La había vislumbrado entre los dedos, aparté las manos del rostro y lo levanté.

– Regreso a Esciro, esposo.

– Licomedes no te quiere, mujer.

– Entonces iré a algún otro lugar donde sea bien recibida.

– ¿Como Medea, en una carroza tirada por serpientes?

– No. Cabalgaré en el lomo de un delfín.

No volví a verla. Al amanecer, Aresuna apareció con dos esclavas y me obligó a levantarme y a meterme en el lecho. Durante todo el circuito de un infinito viaje de Febo alrededor de nuestro mundo dormí sin recordar un solo sueño y por fin desperté pensando que tenía un hijo. Subí la escalera que conducía a la habitación del niño calzado con las aladas sandalias de Hermes y encontré a Aresuna con una nodriza, una joven saludable que había perdido a su propio hijo, según me explicó la anciana. Se llamaba Leucipa, «la yegua blanca».

Era mi ocasión. Cogí al pequeño en brazos y comprobé que pesaba bastante. Nada sorprendente en alguien que parecía estar hecho de oro. Sus cabellos eran dorados y rizados al igual que su cutis, pestañas y cejas. Los ojos que me miraban abiertamente y con fijeza eran negros, pero imaginé que cuando adquirieran visión tendrían algún matiz áureo.

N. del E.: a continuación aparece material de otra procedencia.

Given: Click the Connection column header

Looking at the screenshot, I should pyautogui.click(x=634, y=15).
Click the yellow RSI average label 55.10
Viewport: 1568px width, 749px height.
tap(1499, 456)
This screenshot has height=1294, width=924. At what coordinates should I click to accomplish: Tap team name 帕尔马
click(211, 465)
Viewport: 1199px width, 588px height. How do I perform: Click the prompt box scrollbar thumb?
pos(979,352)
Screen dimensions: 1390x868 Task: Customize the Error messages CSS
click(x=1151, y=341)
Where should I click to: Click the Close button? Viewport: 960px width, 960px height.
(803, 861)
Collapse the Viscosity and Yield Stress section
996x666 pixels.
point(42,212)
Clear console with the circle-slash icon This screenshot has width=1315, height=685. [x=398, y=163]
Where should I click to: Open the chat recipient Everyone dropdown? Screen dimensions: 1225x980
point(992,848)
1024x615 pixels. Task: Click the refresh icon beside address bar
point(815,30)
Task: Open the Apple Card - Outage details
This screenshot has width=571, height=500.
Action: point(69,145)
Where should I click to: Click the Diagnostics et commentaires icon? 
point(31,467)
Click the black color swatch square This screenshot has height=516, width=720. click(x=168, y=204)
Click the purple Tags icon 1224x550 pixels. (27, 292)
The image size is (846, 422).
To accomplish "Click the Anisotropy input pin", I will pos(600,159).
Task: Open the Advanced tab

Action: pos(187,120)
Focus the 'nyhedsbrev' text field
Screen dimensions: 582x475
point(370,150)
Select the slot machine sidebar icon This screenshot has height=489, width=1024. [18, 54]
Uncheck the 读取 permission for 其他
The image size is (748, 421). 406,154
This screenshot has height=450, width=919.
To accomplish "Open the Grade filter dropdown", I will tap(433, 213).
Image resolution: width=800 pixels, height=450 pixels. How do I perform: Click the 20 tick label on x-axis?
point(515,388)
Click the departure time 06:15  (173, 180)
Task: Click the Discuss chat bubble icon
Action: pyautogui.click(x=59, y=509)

– ¿Cómo lo llamarás, señor? -preguntó Aresuna.

No lo sabía. Debía darle un nombre especial, no cualquiera. Pero ¿cuál? Observé su naricilla, sus mejillas, barbilla, frente y ojos y me pareció delicadamente formado, más parecido a Tetis que a mí. En cuanto a sus labios, muy personales porque carecía de ellos, formaban una línea recta en un rostro que denotaba enérgica decisión aunque dolorosa tristeza.

– Aquiles -dije.

La mujer asintió aprobadora.

– «Sin labios.» Un nombre muy apropiado para él, queridísimo señor. -Suspiró-. Su madre profetizó su futuro. ¿Consultarás a Delfos?

Negué con la cabeza.

– No. Mi mujer está loca, no creo en sus predicciones. Pero la pitonisa no miente y no deseo saber lo que le aguarda a mi hijo.

CAPITULO TRES

NARRADO POR QUIRÓN

Mi asiento preferido se hallaba ante mi cueva, tallado en la roca por los eones divinos antes de que los hombres llegaran al monte Pelión. Estaba en el mismo borde del acantilado y allí pasaba yo muchos ratos sentado. Cubría la piedra con una piel de oso para proteger mis viejos huesos de su dureza y contemplaba la tierra y el mar como el rey que nunca fui.

Era demasiado viejo. Y más que nunca en otoño, cuando sentía comenzar mis dolores, presagio del invierno. Nadie recordaba cuál era mi edad y aún menos yo: llega un momento en que la realidad del tiempo se congela, en que todos los años y estaciones no son más que un largo día de espera a que llegue la muerte.